As he was shaking off, it came to Jake Chambers that the Pere would never do this again, or grin at him and point his finger, or cross himself before eating. They had killed him. Taken his life. Stopped his breath and pulse. Save perhaps for dreams, die Pere was now gone from the story. Jake began to cry. Like his smile, the tears made him once again look like a child. Oy had turned around, eager to be off on the scent, but now looked back over one shoulder with an expression of unmistakable concern.
"'s'all right," Jake said, buttoning his fly and then wiping his cheeks with the heel of his hand. Only it wasn't all right. He was more than sad, more than angry, more than scared about the low men running relendessly up his backtrail. Now that the adrenaline in his system had receded, he realized he was hungry as well as sad. Tired, too. Tired?Verging on exhaustion. He couldn't remember when he'd last slept. Being sucked through the door into New York, he could remember that, and Oy almost being hit by a taxi, and the God-bomb minister with the name that reminded him of Jimmy Cagney playing George M.
Cohan in that old black-and-white movie he'd watched on the TV in his room when he was small. Because, he realized now, there had been a song in that movie about a guy named Harrigan:
H-A-double R-I; Harrigan, that's me. He could remember those things, but not when he'd last eaten a square-
"Ake!" Oy barked, relentless as fate. If bumblers had a breaking point, Jake thought wearily, Oy was still a long way from his. "Ake-Ake!"
"Yeah-yeah," he agreed, pushing away from the wall. "Ake-
Ake will now run-run. Go on. Find Susannah."

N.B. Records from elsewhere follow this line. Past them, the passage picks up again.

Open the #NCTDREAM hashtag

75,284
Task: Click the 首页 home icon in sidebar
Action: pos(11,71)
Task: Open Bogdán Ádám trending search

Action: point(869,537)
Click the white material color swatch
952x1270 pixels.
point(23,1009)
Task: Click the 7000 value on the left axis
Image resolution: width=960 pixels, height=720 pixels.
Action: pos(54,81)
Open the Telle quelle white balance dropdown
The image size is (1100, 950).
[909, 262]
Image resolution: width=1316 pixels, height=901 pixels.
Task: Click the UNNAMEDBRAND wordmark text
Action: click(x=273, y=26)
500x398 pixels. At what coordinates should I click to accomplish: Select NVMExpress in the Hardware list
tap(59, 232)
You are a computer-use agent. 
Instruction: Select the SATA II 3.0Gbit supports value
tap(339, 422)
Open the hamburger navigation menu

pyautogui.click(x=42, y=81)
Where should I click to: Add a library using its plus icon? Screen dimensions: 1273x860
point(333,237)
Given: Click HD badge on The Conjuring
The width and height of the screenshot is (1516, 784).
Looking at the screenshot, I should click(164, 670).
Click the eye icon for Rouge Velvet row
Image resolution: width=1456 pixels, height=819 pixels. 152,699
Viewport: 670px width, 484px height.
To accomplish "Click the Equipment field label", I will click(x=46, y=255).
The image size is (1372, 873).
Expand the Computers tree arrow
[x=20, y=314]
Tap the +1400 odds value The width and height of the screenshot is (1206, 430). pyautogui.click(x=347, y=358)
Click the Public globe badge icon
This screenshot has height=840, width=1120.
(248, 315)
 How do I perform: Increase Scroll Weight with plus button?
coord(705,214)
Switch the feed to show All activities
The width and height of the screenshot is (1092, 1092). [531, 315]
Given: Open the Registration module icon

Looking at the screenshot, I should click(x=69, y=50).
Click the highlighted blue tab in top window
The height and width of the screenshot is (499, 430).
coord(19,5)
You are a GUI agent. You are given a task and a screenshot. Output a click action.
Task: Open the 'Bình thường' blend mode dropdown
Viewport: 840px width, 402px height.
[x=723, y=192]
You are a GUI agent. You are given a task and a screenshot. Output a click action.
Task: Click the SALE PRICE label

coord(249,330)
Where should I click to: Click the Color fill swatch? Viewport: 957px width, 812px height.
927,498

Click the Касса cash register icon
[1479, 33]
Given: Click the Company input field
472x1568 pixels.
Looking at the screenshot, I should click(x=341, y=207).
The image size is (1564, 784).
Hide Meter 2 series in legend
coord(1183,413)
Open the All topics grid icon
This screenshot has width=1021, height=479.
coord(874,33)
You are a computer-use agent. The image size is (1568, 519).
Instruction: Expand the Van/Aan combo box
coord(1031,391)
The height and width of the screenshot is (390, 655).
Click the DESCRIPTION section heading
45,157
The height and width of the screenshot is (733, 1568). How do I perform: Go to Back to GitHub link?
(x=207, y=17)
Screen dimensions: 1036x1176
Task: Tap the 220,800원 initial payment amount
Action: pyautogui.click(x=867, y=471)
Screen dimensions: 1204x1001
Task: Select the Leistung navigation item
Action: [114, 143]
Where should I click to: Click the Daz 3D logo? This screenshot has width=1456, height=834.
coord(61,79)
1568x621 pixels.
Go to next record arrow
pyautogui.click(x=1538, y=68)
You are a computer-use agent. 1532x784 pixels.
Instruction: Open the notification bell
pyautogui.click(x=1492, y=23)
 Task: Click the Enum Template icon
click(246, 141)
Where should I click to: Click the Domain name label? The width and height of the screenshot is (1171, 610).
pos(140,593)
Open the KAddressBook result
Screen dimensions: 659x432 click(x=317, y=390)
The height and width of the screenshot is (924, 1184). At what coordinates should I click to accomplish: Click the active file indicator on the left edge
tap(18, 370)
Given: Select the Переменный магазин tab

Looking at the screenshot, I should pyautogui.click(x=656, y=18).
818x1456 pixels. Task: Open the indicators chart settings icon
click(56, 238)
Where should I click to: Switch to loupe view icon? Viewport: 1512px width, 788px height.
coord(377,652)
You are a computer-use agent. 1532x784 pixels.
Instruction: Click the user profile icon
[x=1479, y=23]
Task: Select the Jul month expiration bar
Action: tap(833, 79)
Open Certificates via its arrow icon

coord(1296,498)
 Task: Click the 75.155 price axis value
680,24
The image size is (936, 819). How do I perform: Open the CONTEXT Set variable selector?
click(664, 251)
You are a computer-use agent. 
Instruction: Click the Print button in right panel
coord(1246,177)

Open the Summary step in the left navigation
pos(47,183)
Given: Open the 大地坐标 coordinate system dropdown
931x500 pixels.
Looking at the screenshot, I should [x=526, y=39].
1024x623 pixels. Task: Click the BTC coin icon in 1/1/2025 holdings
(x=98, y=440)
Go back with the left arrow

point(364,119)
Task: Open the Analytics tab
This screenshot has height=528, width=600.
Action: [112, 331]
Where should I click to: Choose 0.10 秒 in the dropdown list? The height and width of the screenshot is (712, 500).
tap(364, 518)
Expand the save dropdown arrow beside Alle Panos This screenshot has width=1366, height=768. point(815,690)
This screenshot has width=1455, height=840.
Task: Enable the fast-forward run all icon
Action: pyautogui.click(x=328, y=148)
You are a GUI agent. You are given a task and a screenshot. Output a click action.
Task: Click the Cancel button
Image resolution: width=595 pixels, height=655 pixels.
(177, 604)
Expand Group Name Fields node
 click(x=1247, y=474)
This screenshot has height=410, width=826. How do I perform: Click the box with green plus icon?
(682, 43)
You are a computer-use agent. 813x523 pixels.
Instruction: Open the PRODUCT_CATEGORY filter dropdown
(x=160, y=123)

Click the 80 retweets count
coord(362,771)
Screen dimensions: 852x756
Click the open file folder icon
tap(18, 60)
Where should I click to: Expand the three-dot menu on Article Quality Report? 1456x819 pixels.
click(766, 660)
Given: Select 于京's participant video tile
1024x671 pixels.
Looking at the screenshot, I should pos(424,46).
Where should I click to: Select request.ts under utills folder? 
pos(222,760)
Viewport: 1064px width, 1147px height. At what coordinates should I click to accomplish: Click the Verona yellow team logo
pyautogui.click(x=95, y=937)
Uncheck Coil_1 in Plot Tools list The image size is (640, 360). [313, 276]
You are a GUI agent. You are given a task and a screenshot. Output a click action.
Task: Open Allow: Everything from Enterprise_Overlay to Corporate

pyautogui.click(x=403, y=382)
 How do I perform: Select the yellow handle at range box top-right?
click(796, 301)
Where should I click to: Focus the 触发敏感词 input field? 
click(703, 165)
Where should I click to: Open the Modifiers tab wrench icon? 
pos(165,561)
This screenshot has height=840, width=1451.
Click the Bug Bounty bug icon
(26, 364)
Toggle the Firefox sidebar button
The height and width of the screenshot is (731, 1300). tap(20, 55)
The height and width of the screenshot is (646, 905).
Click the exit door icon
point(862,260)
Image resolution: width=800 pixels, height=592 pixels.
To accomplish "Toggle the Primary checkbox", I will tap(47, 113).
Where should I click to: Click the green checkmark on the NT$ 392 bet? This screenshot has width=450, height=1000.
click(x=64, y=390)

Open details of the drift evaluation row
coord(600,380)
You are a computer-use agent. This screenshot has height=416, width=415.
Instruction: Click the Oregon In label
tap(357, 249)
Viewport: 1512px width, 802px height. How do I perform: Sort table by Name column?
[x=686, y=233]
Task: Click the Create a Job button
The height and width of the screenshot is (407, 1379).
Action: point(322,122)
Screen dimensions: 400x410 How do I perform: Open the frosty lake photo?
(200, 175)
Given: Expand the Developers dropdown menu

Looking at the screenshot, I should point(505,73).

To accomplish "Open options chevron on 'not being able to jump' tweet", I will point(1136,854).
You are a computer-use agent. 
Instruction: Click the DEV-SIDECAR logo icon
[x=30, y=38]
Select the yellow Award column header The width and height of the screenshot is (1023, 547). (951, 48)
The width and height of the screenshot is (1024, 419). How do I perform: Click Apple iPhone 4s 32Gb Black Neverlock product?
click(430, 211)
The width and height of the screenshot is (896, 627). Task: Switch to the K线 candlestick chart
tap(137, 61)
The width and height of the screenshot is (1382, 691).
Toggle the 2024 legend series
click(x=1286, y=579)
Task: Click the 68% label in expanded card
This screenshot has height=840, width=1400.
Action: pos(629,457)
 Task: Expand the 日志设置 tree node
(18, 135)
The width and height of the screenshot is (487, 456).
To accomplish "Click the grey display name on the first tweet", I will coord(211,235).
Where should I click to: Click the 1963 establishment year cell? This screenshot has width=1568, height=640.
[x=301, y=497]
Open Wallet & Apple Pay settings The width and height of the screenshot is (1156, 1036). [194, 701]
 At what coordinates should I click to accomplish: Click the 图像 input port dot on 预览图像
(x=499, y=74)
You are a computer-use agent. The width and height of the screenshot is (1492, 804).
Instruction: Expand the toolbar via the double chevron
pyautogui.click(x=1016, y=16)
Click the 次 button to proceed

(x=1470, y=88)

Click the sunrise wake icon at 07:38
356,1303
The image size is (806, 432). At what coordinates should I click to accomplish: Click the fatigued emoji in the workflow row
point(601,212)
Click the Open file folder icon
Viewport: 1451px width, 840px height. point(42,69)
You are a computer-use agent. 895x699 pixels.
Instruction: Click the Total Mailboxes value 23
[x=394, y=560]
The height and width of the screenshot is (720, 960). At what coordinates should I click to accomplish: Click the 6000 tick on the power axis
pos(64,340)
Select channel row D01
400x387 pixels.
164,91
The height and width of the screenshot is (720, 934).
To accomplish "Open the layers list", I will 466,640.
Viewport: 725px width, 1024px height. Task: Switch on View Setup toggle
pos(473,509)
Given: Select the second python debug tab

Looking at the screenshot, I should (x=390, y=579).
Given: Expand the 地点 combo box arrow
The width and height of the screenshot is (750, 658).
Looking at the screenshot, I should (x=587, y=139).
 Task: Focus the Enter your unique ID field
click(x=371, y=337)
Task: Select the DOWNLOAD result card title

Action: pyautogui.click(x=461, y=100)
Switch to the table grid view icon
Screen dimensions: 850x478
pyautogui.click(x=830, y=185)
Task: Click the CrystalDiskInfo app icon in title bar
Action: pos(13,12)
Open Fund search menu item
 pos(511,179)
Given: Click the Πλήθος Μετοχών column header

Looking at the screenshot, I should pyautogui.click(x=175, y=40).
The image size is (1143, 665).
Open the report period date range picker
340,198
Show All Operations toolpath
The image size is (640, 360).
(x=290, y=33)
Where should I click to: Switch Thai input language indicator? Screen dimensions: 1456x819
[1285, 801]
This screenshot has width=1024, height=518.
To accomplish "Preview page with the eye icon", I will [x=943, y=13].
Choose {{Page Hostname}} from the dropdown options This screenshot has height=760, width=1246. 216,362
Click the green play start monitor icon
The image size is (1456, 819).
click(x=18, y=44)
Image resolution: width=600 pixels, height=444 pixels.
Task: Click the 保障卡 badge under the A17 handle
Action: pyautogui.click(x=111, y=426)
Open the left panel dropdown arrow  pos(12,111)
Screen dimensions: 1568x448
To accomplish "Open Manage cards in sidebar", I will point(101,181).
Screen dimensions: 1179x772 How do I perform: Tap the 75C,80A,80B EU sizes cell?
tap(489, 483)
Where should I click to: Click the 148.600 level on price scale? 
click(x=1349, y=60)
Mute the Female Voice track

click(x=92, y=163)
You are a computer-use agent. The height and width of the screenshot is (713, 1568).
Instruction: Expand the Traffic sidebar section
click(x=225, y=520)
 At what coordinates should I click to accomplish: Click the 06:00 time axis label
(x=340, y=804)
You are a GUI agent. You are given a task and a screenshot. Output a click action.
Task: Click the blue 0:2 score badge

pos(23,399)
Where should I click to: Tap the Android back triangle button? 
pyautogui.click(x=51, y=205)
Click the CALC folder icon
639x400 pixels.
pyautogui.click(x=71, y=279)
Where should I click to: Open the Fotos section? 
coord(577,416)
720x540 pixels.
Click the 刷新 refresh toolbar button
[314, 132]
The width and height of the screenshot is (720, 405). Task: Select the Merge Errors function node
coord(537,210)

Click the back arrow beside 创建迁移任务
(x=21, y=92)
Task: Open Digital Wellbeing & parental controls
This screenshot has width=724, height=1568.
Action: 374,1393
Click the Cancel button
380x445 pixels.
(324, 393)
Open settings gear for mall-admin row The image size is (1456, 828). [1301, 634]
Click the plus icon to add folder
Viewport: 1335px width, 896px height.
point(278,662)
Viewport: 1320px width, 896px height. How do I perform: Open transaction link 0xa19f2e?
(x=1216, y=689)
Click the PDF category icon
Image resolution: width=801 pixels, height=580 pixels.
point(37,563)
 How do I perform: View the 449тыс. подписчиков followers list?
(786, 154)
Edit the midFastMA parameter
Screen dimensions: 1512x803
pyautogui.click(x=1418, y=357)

He wanted to plod, but plodding would quite likely not be good enough. Mere walking, either. He flogged his legs into a jog and once more began to sing under his breath, this time the words to the song: "In the jungle, the mighty jungle, the lion sleeps tonight... In the jungle, the quiet jungle, the lion sleeps tonight... ohhh... "And then he was off again, wimeweh, wimeweh, luimeweh, nonsense words from the kitchen radio that was always tuned to the oldies on WCBS... only weren't memories of some movie wound around and into his memory of this particular song? Not a song from Yankee Doodle Dandy but from some other movie?
One with scary monsters? Something he'd seen when he was just a little kid, maybe not even out of his
(clouts)
diapers?
"Near the village, the quiet village, the lion sleeps tonight... Near the village, the peaceful village, the lion sleeps tonight... HUH-oh, awimeweh, a-wimeweh..."
He stopped, breathing hard, rubbing his side. He had a stitch there but it wasn't bad, at least not yet, hadn't sunk deep enough to stop him. But that goo... that greenish goo dribbling between the tiles... it was oozing through the ancient grout and busted ceramic because this was
(the jungle)
deep below the city, deep like catacombs
(wimeweh)
or like-
"Oy," he said, speaking through chapped lips. Christ, he was so thirsty! "Oy, this isn't goo, this is grass. Or weeds... or..."
Oy barked his friend's name, but Jake hardly noticed. The echoing sound of the pursuers continued (had drawn a bit closer, in fact), but for the time being he ignored them, as well.
Grass, growing out of the tiled wall.
Overwhelming the wall.
He looked down and saw more grass, a brilliant green that was almost purple beneath the fluorescent lights, growing out of the floor. And bits of broken tile crumbling into shards and fragments like remains of the old people, the ancestors who had lived and built before the Beams began to break and the world began to move on.
He bent down. Reached into the grass. Brought up sharp shards of tile, yes, but also earth, the earth of
(the jungle)
some deep catacomb or tomb or perhaps-
There was a beetle crawling through the dirt he'd scooped up, a beetle with a red mark on its back like a bloody smile, and Jake cast it away with a cry of disgust. Mark of the King! Say true!
He came back to himself and realized that he was down on one knee, practicing at archaeology like the hero in some old movie while the hounds drew closer on his trail. And Oy was looking at him, eyes shining with anxiety.
"Ake! Ake-Ake!"
"Yeah," he said, heaving himself to his feet. "I'm coming.
But Oy... what is this place?"
Oy had no idea why he heard anxiety in his ka-dinh's voice; what he saw was the same as before and what he smelled was the same as before: her smell, the scent the boy had asked him to find and follow. And it was fresher now. He ran on along its bright brand.